In praise of Macquarrie and Robinson

Both Graham Harman and Peter Gratton have posts up reporting on the news that there will be a new translation of Heidegger’s Being and Time. This is a revision of the Joan Stambaugh translation that SUNY published, done by Dennis Schmitt.

Both Graham and Peter speak in praise of the first English translation by Macquarrie and Robinson instead, and I completely agree. That was my first Heidegger experience, and one of the things I liked about that book was that it made me realise just how much was going in both in the text, and in the translation. There are long footnotes which include lots of German to help orientate readers. The Stambaugh has much less of that, which makes it seem more readable. I’m not sure that’s a good thing. With the M&R version you can see the gears and cogs, but I felt that I needed it.
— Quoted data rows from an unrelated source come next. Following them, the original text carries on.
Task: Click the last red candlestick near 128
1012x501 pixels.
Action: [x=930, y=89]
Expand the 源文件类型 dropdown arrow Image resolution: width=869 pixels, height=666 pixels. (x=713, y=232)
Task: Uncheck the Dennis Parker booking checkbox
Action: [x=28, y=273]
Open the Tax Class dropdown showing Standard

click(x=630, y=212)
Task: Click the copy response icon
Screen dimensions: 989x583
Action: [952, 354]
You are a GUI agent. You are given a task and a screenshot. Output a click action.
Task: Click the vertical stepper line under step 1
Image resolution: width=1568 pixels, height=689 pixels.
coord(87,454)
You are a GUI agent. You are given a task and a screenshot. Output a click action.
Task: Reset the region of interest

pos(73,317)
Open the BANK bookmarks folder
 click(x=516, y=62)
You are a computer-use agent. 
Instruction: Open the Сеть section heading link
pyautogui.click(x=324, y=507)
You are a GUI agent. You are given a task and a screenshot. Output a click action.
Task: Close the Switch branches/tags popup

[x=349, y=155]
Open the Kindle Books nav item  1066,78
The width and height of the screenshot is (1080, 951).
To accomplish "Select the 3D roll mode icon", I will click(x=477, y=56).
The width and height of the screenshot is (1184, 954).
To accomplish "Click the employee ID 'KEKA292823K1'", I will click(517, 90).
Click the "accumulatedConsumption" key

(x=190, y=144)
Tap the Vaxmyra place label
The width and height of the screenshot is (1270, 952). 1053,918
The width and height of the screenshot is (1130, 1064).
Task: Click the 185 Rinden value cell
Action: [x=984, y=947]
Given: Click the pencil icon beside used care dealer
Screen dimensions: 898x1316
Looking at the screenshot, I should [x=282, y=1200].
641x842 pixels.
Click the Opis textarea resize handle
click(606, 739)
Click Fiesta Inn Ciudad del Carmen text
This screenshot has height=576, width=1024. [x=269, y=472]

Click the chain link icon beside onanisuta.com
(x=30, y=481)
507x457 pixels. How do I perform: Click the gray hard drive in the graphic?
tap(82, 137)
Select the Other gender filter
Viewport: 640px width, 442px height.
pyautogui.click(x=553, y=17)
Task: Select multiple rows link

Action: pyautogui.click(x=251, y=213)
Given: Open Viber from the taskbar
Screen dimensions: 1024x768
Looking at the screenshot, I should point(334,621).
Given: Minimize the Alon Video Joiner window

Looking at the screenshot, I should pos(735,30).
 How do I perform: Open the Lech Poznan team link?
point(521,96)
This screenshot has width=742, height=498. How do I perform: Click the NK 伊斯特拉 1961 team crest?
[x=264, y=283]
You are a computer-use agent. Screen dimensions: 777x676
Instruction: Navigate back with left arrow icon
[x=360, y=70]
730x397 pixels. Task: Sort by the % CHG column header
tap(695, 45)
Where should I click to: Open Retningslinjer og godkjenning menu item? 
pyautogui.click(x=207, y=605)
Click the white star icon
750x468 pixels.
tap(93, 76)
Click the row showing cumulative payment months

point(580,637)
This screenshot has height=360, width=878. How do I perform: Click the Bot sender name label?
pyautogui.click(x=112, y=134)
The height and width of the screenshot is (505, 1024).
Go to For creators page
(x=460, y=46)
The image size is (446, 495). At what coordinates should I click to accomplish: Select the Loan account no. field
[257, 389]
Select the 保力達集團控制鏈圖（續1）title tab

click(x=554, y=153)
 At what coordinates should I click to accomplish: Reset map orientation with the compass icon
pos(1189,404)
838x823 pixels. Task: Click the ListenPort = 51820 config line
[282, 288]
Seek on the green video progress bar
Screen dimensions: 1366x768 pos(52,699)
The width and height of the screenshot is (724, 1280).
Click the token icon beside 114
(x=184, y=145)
Peter also reports that reading B&T changed his outlook forever. I’d agree with that too – B&T was a hugely important book for me. I was early in my PhD, working on Nietzsche and Foucault and their concepts of space and history. After reading B&T, and a lot more, Heidegger became the key focus. In B&T the brief discussion of Nietzsche’s second Untimely Meditation and the stuff on spatiality were really important things. It was also quite possibly the first book that I knew that I didn’t understand and would have to work incredibly hard to get any kind of handle on. I think the M&R translation helped me realise that, and I’m not sure the Stambaugh would have.

But Dennis Schmitt is a fine scholar, and the Stambaugh does have Heidegger’s marginal notes – one of which, on the relation between space and place was quite useful – and a good lexicon by Theodore Kisiel. There was talk of Dennis heading a retranslation of the Beiträge – the story going that von Herrmann was persuaded that the Emad and Maly one was terrible when they retranslated some of its sentences back into German. That would be something. The Beiträge is not to everyone’s tastes, and not nearly as important as it was portrayed, but it’s a fascinating text and not nearly as daft as the English makes it out to be.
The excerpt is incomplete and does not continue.